Exercise prompt: Which lines in the listing below contain the string "arrow"? Pull out each of them, matching case exactly.

Source listing:
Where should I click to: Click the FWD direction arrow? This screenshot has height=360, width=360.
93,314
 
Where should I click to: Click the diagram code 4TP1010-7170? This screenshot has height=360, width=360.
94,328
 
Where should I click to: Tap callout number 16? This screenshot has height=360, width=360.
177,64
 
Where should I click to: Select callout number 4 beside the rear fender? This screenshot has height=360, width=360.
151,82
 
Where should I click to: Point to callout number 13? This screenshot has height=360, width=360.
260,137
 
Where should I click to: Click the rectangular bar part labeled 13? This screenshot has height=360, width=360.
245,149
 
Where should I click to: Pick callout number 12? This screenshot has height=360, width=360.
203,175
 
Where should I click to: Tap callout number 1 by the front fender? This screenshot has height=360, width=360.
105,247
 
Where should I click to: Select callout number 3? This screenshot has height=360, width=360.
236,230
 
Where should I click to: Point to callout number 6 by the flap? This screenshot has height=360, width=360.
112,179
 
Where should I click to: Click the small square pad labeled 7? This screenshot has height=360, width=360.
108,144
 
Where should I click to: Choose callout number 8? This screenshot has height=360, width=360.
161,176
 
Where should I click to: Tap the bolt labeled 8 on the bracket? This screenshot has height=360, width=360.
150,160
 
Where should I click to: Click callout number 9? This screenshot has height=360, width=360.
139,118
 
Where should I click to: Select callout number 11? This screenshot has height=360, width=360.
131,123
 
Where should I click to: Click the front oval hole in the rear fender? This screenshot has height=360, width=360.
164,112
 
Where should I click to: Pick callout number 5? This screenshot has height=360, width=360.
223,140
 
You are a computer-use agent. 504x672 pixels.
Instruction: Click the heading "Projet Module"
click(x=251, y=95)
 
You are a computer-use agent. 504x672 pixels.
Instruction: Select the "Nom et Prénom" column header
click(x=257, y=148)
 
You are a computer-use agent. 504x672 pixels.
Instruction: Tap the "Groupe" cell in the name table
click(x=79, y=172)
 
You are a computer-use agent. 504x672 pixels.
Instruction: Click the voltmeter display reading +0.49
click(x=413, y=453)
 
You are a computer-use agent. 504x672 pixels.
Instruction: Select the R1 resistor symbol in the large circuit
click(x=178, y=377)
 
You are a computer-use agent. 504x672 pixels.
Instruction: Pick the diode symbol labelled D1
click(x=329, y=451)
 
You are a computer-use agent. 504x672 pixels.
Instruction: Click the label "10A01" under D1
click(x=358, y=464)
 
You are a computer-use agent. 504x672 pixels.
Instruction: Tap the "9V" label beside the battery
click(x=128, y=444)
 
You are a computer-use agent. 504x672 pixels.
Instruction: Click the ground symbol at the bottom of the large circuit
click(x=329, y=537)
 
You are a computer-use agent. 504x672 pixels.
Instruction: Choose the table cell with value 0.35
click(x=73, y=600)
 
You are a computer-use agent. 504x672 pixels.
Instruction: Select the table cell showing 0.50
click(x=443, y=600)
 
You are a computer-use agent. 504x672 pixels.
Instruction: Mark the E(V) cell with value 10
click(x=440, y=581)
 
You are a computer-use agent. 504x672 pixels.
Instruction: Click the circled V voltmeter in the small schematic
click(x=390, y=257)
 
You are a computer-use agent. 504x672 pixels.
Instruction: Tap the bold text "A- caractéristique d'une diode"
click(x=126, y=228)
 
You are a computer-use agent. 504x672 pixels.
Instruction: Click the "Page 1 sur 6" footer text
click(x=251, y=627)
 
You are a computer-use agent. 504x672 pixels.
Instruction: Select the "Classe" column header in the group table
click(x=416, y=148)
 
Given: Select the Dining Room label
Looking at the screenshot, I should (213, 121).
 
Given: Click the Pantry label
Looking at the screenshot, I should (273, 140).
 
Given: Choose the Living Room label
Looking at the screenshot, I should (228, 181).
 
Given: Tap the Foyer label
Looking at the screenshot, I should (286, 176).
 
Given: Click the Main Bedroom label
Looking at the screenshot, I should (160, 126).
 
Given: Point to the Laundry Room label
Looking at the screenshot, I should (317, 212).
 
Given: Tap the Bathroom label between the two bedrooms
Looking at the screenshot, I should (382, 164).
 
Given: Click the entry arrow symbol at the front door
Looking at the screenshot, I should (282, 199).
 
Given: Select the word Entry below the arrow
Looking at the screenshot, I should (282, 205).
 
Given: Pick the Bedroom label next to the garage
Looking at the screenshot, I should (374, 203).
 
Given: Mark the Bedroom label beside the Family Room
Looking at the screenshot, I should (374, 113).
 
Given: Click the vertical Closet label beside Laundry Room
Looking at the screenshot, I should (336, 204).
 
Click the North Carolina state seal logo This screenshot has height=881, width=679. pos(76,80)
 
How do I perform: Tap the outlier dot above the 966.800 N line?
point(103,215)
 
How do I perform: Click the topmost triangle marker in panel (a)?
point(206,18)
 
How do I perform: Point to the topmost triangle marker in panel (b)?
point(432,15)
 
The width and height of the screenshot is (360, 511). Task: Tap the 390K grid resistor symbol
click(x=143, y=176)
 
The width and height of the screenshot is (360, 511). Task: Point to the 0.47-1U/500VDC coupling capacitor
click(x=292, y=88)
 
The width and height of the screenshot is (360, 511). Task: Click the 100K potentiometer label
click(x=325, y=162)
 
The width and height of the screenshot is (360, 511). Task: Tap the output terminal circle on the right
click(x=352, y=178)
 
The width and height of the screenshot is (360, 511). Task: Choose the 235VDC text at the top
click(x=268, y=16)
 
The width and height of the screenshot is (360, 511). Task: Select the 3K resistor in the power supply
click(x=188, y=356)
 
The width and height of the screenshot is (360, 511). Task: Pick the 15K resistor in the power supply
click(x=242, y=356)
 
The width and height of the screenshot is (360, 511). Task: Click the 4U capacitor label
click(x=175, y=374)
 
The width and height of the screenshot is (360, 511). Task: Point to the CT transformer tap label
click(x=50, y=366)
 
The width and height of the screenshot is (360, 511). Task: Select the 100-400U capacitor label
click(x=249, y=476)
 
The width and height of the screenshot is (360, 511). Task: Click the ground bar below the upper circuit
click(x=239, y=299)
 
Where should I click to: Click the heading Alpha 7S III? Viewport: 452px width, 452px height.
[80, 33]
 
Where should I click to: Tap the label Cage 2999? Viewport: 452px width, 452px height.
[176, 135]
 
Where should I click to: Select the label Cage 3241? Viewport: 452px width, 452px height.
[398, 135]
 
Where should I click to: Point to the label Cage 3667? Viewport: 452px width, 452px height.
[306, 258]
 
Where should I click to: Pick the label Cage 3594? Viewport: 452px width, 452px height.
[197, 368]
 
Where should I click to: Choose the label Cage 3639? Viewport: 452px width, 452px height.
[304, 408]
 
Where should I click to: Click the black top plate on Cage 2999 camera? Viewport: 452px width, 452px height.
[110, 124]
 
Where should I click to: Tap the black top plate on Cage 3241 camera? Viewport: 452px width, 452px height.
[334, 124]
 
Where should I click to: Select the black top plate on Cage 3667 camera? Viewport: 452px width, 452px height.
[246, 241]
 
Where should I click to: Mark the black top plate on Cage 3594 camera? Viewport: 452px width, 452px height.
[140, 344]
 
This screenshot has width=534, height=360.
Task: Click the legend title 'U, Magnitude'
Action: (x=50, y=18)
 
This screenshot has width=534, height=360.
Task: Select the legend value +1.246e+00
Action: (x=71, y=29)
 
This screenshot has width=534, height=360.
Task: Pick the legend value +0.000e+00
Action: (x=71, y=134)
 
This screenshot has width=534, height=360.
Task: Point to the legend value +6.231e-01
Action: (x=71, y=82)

The response:
Where should I click to: Click the FWD direction arrow? This screenshot has height=360, width=360.
Given: Click the entry arrow symbol at the front door
Given: Select the word Entry below the arrow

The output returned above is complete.